» **Task description**: Copy each of the entries below word for word, and omit the pictures from your copy.

» **Provided entries**:
──────────────────────────────
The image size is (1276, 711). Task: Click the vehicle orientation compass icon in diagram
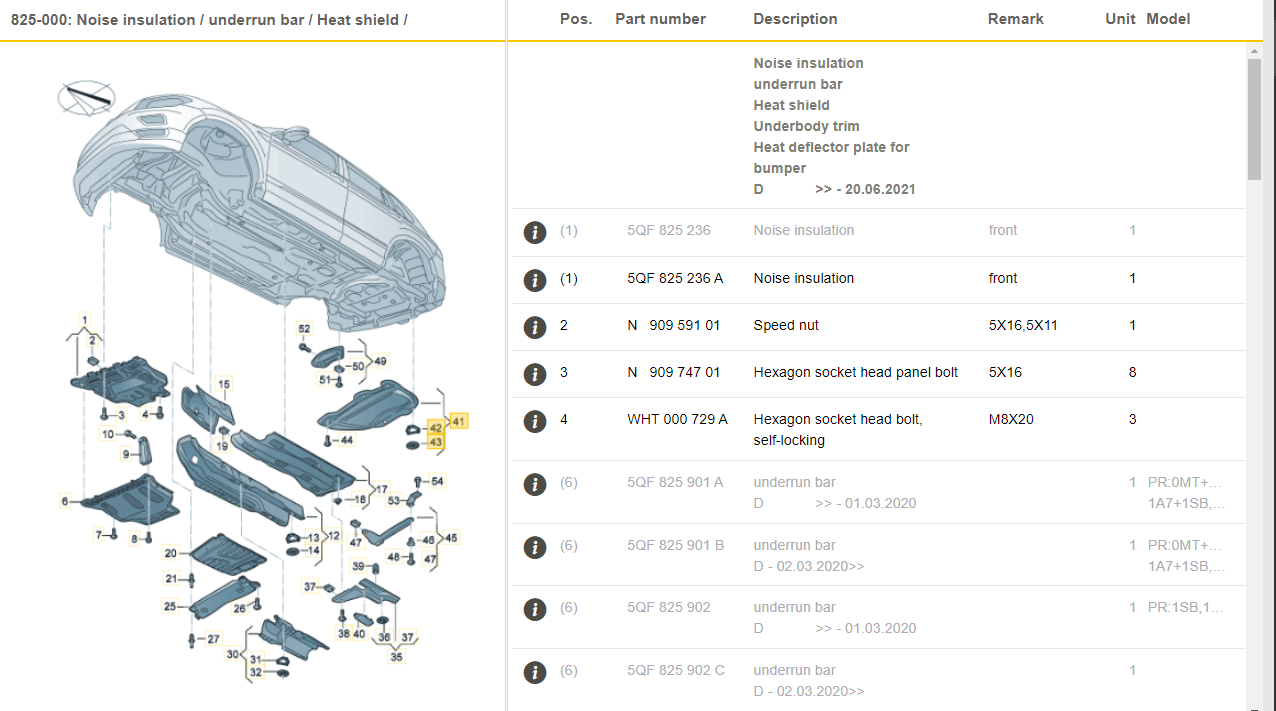(x=86, y=97)
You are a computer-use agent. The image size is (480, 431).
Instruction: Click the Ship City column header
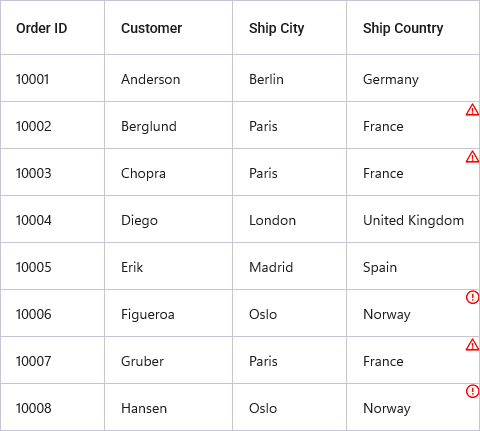[x=289, y=27]
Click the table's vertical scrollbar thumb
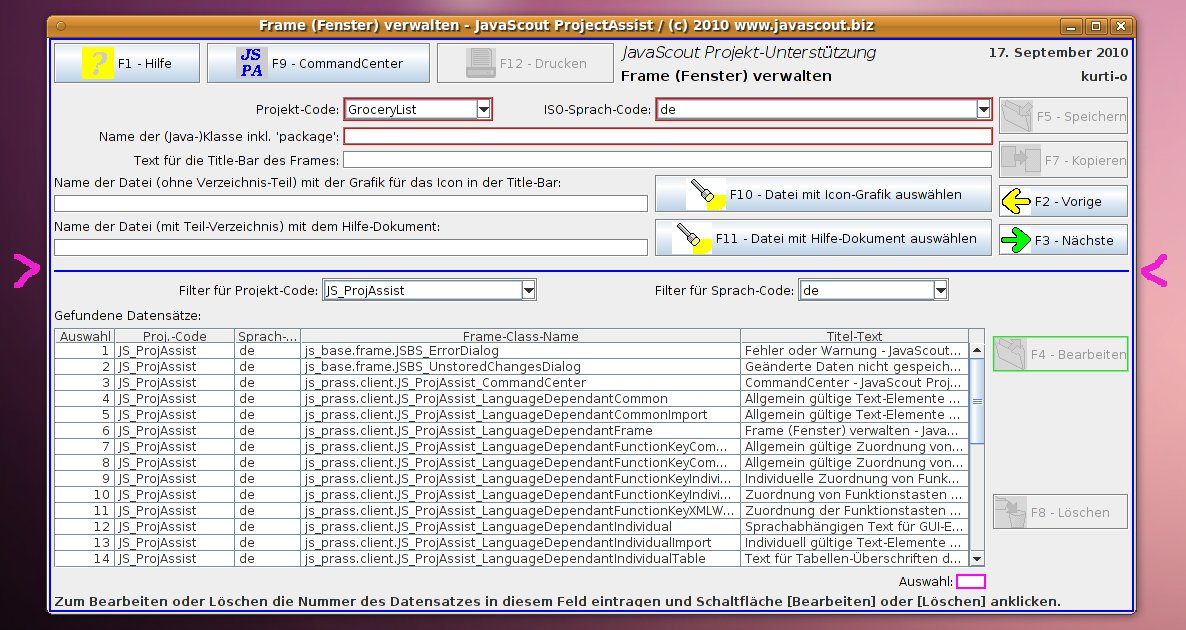Screen dimensions: 1186x630 (x=977, y=400)
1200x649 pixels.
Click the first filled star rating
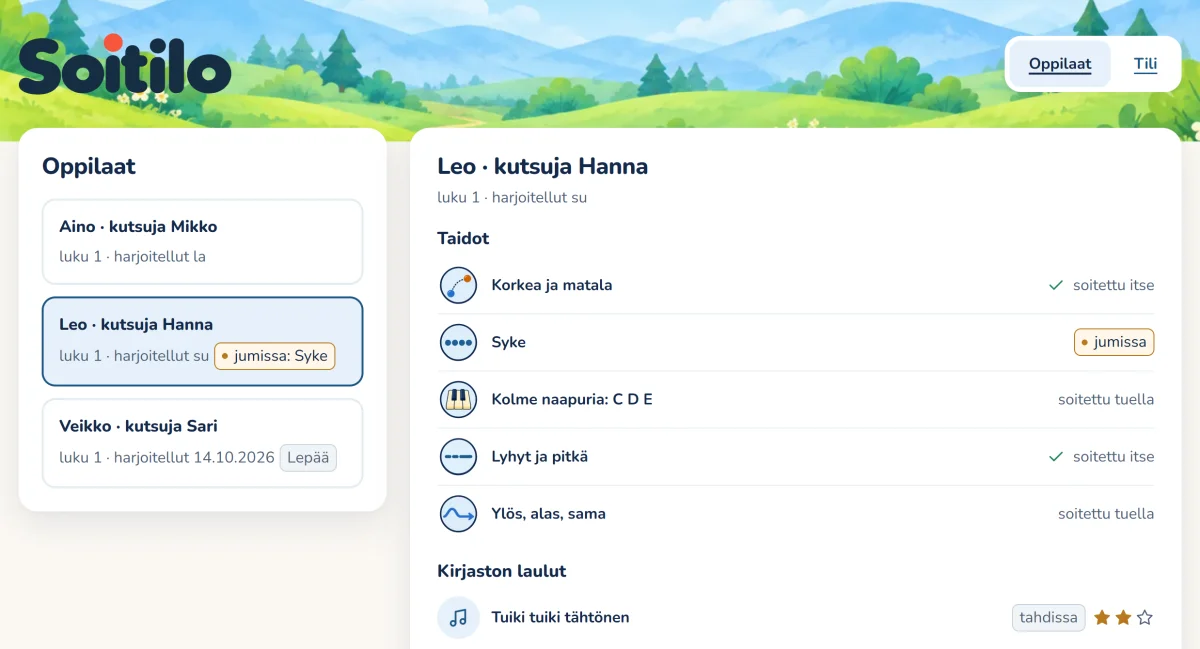point(1102,617)
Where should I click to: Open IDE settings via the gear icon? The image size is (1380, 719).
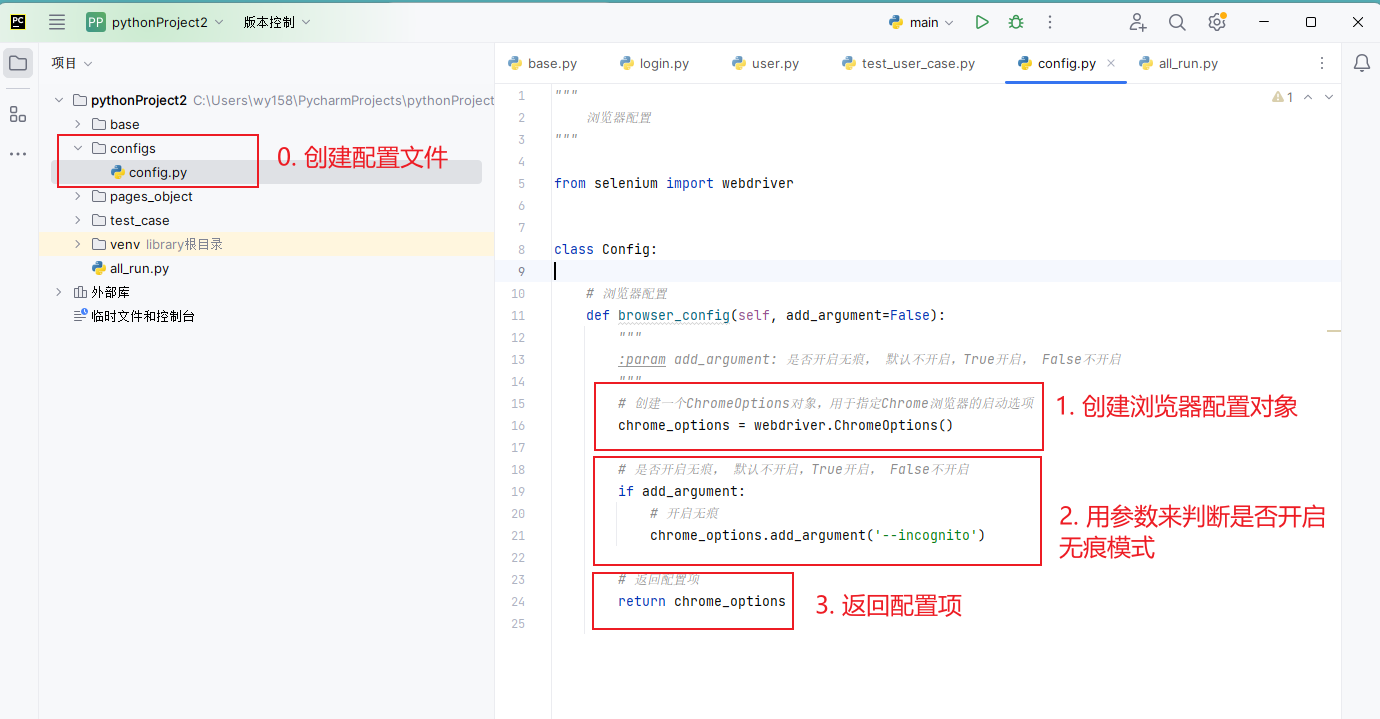(1217, 21)
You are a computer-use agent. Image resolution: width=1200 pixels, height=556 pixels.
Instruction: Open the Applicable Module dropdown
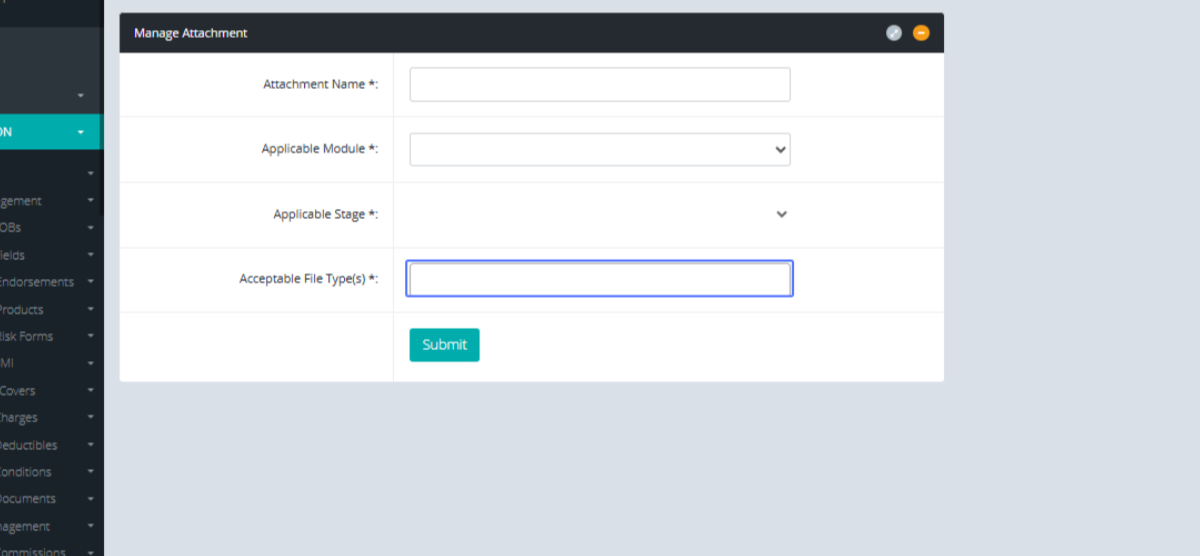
──────────────────────────────
» **Response to this exercise**:
The image size is (1276, 711). Task: Click the vehicle orientation compass icon in diagram
(x=86, y=97)
You are a computer-use agent. The image size is (480, 431).
Instruction: Click the Ship City column header
[x=289, y=27]
Click the table's vertical scrollbar thumb
Screen dimensions: 1186x630 (x=977, y=400)
1200x649 pixels.
Click the first filled star rating
point(1102,617)
Where should I click to: Open IDE settings via the gear icon? The image size is (1380, 719).
(1217, 21)
You are a computer-use agent. Image resolution: width=1200 pixels, height=556 pixels.
Instruction: Open the Applicable Module dropdown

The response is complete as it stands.